The CPPA will focus its efforts on three areas of enforcement:
- privacy notices and policies;
- consumers’ right to delete personal information; and
- the handling and implementation of consumer requests.
Deputy Director Macko also said, “We expect vigorous enforcement over the coming year, and by March 2024, we would expect to see robust compliance with the entire set of regulations.” The CPPA will be reviewing companies’ privacy policies to see if what they say they are doing matches with what they are actually doing. The agency sees non-compliance with a company’s own privacy policy to likely lead to other issues of non-compliance such as not respecting consumers’ privacy rights. Since the consumer right to delete their data is “well-established” and “long-standing” this will be a focus for enforcement. Another area under scrutiny includes proper notification of a consumers’ right to opt-out of the sale of their data. Deputy Director Macko added in his statement that companies that implement smooth experiences for consumers exercising their rights will more likely be found in compliance.
The CPPA will consider many factors in determining which violations to pursue such as the severity of the harm to consumers, good-faith efforts to comply, and the company’s size and resources. However, incidents that involve children, older adults, marginalized communities, and other vulnerable populations will receive special scrutiny and focus.
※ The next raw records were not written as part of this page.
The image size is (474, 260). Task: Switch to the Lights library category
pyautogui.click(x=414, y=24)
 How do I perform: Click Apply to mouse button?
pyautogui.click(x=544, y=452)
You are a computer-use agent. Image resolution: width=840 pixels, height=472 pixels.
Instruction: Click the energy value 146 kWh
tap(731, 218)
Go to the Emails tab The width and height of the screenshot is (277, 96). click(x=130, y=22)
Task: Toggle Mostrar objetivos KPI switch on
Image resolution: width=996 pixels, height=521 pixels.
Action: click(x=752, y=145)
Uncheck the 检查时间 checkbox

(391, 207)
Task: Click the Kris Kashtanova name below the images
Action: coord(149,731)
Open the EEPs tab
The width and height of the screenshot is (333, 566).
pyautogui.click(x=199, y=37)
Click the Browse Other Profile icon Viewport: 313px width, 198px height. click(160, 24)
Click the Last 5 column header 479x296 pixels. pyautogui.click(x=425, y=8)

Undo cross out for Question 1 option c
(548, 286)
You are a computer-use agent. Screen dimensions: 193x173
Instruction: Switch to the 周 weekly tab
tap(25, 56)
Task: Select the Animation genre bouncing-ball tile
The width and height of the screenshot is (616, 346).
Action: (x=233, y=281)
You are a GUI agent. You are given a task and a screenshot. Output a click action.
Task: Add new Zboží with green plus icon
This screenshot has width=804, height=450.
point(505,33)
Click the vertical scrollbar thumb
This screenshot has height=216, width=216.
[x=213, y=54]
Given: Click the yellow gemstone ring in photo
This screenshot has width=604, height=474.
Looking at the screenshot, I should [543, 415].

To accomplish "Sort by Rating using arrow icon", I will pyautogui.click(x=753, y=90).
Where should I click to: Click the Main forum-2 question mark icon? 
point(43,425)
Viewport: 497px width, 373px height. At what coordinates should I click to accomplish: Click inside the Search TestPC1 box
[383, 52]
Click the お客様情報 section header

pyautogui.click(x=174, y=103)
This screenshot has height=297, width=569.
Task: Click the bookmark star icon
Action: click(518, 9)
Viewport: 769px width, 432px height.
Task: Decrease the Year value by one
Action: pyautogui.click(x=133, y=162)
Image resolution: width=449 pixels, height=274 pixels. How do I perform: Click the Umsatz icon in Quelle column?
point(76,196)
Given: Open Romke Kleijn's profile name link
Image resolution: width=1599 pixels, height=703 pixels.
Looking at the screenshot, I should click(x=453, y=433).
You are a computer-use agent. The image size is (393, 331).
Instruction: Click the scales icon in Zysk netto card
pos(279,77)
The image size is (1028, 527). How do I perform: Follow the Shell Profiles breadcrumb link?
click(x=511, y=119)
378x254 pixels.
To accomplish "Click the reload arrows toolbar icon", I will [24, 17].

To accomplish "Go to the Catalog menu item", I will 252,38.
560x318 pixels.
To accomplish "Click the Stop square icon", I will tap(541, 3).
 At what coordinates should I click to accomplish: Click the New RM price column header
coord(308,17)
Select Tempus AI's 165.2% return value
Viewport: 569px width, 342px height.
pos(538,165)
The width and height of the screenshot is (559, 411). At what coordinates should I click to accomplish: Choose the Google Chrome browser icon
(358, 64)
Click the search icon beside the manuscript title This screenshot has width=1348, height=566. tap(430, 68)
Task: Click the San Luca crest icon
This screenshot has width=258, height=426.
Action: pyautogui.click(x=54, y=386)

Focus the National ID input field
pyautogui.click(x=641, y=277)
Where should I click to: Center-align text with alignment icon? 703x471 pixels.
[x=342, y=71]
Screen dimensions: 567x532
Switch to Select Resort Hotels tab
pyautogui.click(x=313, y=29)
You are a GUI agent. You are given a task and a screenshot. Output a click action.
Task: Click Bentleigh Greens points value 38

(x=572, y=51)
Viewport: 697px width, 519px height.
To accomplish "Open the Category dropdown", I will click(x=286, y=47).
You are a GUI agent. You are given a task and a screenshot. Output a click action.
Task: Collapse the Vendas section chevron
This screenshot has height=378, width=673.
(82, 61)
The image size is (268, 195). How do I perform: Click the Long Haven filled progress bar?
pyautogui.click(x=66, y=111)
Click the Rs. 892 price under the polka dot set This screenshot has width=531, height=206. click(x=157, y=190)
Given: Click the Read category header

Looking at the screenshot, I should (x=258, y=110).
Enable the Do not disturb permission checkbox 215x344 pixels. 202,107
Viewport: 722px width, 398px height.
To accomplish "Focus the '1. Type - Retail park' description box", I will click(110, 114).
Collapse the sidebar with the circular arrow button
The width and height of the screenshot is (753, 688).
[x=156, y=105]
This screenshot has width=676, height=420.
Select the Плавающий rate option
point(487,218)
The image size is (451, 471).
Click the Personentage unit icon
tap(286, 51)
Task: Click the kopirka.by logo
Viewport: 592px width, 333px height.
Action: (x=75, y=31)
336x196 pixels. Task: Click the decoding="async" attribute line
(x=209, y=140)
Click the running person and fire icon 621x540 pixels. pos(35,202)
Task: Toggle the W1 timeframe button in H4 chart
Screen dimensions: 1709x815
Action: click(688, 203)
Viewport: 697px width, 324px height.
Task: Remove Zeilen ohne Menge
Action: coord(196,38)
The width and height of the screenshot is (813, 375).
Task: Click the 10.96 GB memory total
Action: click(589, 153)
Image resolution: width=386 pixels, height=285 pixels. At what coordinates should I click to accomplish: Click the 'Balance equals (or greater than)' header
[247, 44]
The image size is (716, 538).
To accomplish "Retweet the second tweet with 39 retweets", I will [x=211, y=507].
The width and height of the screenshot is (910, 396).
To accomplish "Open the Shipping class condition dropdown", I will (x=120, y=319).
One of the ways in which the CPPA will find potential violations will be through its new consumer complaint system. So far, 13 complaints have been submitted via this system. While this statement from the CPPA is certainly helpful guidance for companies struggling with CCPA compliance issues, there are still some unanswered questions. Companies still do not know how fines per number of violations will be calculated or the process for the agency to coordinate with the state attorney general to request an injunction against a business. Next steps for your business: get ready and make sure you are in compliance.